REST API design debates can get theological. Resource purity, HATEOAS, Richardson maturity levels — these discussions often miss the point. The goal is an API that’s easy to understand, predictable, and maintainable.

URL Structure

Use nouns for resources, HTTP methods for actions:

GET    /api/users          # List users
GET    /api/users/42       # Get one user
POST   /api/users          # Create a user
PUT    /api/users/42       # Replace a user
PATCH  /api/users/42       # Update fields on a user
DELETE /api/users/42       # Delete a user

For actions that don’t map cleanly to CRUD, use a sub-resource:

POST /api/users/42/deactivate
POST /api/orders/99/refund

This is more pragmatic than inventing a resource that represents the concept of deactivation.

Pagination

Always paginate list endpoints. Cursor-based pagination is more robust than offset-based:

{
  "data": [...],
  "pagination": {
    "next_cursor": "eyJpZCI6MTAwfQ==",
    "has_more": true
  }
}

Cursors don’t break when items are inserted or deleted during iteration. Offsets do.

Error Responses

Return consistent error structures:

{
  "error": {
    "code": "validation_error",
    "message": "Validation failed",
    "details": [
      { "field": "email", "message": "must be a valid email address" },
      { "field": "name", "message": "is required" }
    ]
  }
}

Use appropriate status codes:

• 400 — Client sent invalid data
• 401 — Not authenticated
• 403 — Authenticated but not authorized
• 404 — Resource doesn’t exist
• 409 — Conflict (duplicate, stale update)
• 422 — Valid syntax but unprocessable content
• 429 — Rate limited
• 500 — Server error (always your bug)

Versioning

Put the major version in the URL: /api/v1/users. It’s visible, easy to route, and works with every HTTP client.

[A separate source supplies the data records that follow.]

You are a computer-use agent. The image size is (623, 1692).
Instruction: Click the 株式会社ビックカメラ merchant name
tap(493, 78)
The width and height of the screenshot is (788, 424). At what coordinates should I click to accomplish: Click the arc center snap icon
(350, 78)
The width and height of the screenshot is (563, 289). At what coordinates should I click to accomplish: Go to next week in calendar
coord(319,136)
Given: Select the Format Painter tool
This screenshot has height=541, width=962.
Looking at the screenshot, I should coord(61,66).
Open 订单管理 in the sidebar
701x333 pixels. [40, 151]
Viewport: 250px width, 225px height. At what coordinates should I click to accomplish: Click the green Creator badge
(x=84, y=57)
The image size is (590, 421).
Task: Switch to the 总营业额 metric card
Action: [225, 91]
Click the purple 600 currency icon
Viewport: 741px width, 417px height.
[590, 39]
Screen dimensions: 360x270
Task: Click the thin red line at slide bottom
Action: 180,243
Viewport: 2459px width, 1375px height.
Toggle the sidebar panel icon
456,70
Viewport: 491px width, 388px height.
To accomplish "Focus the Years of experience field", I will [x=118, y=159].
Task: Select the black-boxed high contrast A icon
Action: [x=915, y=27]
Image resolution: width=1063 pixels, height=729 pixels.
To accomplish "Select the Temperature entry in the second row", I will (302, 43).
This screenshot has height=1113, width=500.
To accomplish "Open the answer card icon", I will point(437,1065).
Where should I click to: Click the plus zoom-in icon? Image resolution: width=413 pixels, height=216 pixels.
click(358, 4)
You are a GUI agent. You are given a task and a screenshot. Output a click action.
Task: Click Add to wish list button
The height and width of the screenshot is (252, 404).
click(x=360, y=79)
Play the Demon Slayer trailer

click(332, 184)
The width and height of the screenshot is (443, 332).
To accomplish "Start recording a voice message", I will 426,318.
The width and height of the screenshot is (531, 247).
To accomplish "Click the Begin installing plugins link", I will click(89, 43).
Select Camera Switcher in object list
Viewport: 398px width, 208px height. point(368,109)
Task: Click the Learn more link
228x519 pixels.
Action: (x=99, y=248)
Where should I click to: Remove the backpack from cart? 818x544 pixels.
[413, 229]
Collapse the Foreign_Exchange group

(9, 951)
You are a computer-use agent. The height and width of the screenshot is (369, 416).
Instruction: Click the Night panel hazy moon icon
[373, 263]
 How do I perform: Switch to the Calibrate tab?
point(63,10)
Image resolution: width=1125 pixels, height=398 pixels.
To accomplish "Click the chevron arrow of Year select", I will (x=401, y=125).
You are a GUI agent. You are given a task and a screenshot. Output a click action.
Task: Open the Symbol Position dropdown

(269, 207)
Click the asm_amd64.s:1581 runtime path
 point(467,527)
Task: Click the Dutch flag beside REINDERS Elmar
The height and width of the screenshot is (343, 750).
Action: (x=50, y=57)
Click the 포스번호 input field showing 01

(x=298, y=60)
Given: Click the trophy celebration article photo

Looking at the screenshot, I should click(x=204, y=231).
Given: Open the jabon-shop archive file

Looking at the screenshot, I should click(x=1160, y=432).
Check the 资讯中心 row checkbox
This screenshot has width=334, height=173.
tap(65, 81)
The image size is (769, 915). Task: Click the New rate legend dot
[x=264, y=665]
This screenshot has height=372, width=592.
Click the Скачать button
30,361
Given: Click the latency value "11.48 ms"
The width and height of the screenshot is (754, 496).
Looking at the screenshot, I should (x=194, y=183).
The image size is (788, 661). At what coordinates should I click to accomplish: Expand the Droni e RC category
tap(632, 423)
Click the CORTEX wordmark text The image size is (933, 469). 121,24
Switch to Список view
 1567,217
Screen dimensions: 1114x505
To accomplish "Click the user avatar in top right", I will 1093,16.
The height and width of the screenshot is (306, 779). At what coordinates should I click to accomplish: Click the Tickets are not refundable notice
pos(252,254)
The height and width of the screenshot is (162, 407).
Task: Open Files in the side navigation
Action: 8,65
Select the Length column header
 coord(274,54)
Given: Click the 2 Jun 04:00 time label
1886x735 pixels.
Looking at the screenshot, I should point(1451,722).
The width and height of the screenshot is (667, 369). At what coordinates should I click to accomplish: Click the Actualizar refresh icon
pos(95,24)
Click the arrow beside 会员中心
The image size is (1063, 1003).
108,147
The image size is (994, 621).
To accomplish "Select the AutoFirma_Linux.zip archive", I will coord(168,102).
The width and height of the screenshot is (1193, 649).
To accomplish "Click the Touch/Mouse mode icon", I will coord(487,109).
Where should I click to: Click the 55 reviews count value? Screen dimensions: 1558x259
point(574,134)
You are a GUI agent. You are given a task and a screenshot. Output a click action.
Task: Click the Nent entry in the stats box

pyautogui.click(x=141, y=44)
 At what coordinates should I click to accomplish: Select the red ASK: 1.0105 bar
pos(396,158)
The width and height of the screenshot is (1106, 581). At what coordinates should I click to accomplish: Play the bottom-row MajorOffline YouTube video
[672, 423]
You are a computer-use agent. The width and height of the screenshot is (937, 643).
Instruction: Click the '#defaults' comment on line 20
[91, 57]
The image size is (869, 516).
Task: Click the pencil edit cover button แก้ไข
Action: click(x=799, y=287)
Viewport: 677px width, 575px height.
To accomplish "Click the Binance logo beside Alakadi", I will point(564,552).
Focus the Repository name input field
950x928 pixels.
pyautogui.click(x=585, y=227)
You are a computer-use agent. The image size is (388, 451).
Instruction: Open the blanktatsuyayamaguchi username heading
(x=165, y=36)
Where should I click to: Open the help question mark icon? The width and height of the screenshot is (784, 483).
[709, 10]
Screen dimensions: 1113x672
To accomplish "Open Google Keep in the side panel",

Header-based versioning (Accept: application/vnd.myapi.v2+json) is more “correct” but causes real-world problems with caching, debugging, and tooling.

Filtering and Sorting

Use query parameters:

GET /api/users?status=active&sort=-created_at&limit=20

Prefix with - for descending sort. Support multiple sort fields separated by commas. Document the available filter fields explicitly.

Response Shaping

Let clients request only the fields they need:

GET /api/users/42?fields=id,name,email

This reduces payload size and avoids over-fetching. It’s simpler than maintaining multiple endpoints for different use cases.

Design for the developers who will consume your API. Clear documentation, consistent patterns, and helpful error messages matter more than architectural purity.